Rationale and Early Clinical Data on IL-17 Blockade in Psoriasis

Steven M Nwe; Amanda H Champlain; Kenneth B Gordon


Expert Rev Clin Immunol. 2013;9(7):677-682. 

In This Article

Abstract and Introduction


Psoriasis vulgaris is a chronic, immune-mediated, inflammatory disease that affects between 2 and 3% of the US population. Often severely physically and emotionally debilitating, psoriasis has driven investigators to strive to better characterize its complex immune pathogenesis. Some of the most promising and exciting advances have occurred in the last decade with recognition of the IL-23/Th17 pathway in disease initiation, progression and maintenance. Biologic therapies targeting various points in the pathway have met with success, prompting the study of the safety and efficacy of IL-17 blockade for moderate-to-severe plaque psoriasis. This article will review the rationale and early clinical data on IL-17 blockade in psoriasis.

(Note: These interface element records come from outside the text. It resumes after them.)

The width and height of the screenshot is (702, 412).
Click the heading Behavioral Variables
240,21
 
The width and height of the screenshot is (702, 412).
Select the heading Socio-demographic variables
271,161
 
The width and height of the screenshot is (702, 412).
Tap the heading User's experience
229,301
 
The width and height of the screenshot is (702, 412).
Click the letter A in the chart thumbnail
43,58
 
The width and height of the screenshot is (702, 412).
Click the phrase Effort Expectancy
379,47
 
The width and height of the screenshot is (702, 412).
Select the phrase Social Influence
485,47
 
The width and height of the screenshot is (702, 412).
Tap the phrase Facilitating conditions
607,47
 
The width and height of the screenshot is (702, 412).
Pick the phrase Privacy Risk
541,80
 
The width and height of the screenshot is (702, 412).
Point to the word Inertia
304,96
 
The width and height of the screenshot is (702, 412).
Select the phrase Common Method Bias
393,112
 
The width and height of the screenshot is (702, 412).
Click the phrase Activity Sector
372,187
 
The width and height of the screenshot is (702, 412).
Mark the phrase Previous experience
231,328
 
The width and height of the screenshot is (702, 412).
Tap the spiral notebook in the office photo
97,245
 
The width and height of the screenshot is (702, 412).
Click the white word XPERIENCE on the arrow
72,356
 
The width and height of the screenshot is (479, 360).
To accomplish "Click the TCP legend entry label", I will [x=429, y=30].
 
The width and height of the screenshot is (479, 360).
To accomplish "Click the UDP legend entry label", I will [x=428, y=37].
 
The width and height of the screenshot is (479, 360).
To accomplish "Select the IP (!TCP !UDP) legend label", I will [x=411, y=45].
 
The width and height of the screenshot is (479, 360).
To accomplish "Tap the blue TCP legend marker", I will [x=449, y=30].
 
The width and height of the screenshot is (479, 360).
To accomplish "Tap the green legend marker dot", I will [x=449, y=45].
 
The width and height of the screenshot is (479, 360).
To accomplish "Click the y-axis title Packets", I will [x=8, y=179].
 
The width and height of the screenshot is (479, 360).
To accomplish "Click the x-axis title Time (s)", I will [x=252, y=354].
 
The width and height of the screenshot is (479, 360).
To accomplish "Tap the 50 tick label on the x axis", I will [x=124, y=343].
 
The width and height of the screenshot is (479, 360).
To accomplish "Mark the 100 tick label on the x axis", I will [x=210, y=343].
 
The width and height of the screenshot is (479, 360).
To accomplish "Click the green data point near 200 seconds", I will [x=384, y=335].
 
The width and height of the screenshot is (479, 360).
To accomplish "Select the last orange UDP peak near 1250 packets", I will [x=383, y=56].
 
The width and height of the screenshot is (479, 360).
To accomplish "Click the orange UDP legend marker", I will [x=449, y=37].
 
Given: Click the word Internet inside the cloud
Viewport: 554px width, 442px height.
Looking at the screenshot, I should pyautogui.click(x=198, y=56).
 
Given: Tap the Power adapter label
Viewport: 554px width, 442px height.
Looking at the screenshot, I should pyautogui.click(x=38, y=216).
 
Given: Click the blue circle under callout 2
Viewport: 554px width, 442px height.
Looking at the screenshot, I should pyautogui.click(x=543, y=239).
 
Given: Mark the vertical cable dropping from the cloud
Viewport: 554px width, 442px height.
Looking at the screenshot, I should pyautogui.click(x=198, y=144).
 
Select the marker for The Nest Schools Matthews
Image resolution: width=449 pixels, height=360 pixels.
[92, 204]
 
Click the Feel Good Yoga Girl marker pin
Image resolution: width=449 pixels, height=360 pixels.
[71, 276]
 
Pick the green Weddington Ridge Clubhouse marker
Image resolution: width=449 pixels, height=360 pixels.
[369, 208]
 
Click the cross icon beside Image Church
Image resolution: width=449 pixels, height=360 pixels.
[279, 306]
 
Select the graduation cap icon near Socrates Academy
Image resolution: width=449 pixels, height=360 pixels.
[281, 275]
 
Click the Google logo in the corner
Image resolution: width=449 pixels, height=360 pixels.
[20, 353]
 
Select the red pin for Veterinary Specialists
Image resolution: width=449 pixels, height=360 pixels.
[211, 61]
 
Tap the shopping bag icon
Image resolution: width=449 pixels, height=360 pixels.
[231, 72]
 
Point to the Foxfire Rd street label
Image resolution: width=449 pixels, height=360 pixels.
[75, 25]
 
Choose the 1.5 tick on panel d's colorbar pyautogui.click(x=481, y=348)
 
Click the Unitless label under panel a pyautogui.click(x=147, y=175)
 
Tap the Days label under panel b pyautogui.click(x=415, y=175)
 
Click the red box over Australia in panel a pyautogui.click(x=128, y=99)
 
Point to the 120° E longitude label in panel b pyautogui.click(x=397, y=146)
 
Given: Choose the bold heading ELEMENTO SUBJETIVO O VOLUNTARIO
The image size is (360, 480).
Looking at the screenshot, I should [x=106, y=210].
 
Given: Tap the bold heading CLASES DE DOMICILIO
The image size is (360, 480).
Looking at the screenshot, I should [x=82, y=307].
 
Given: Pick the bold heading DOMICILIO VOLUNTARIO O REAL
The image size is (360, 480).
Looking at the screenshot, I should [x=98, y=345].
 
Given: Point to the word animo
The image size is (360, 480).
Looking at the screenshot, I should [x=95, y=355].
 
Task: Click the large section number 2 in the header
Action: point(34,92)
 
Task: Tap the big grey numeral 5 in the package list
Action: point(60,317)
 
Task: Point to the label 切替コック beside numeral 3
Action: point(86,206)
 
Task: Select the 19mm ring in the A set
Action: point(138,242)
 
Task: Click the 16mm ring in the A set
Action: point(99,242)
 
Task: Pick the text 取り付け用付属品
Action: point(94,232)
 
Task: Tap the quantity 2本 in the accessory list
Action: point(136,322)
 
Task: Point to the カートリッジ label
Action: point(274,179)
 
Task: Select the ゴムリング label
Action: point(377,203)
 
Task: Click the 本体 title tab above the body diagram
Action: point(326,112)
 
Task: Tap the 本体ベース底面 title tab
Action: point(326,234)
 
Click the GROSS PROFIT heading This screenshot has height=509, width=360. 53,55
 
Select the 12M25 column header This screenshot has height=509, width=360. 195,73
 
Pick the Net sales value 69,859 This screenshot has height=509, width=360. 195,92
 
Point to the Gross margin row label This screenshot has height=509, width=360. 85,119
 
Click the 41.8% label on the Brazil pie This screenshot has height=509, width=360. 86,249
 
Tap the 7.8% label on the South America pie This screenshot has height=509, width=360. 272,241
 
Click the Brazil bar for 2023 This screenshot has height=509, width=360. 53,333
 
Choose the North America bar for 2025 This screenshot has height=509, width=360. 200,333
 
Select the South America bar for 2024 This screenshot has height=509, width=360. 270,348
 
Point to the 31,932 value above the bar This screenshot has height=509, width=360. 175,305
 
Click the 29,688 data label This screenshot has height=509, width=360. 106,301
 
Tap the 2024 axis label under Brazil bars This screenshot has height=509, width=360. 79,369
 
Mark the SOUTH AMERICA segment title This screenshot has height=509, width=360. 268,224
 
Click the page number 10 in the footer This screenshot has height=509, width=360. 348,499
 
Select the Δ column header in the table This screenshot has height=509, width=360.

Psoriasis vulgaris is a chronic, immune-mediated, inflammatory disease that, in its most common phenotypic presentation, manifests as erythematous, scaly plaques on the skin of affected individuals. Psoriatic lesions can be pruritic and oftentimes painful, causing significant decreases in patient quality of life scores while subsequently altering patient self-image and esteem.[1–5] With prevalence estimates ranging from 2 to 3% in the US, psoriasis continues to be one of the most common dermatologic diseases[6] with an estimated 1.5 million having moderate to severe disease.[7] Additionally, recent estimates suggest that up to 30% of the patients with psoriasis can also have psoriatic arthritis which, in its most severe form can lead to permanent joint damage and be severely debilitating.[8–10] Given the prevalence of psoriasis, as well as the morbidity associated with active disease, scientists and clinicians continue to study the pathogenesis of disease and concomitantly the development of novel targeted treatments. One of the most recent and perhaps most promising developments in psoriasis research is the role of the Th17 CD4+ T cell and one of its cytokines, IL-17, in disease pathophysiology, progression and maintenance.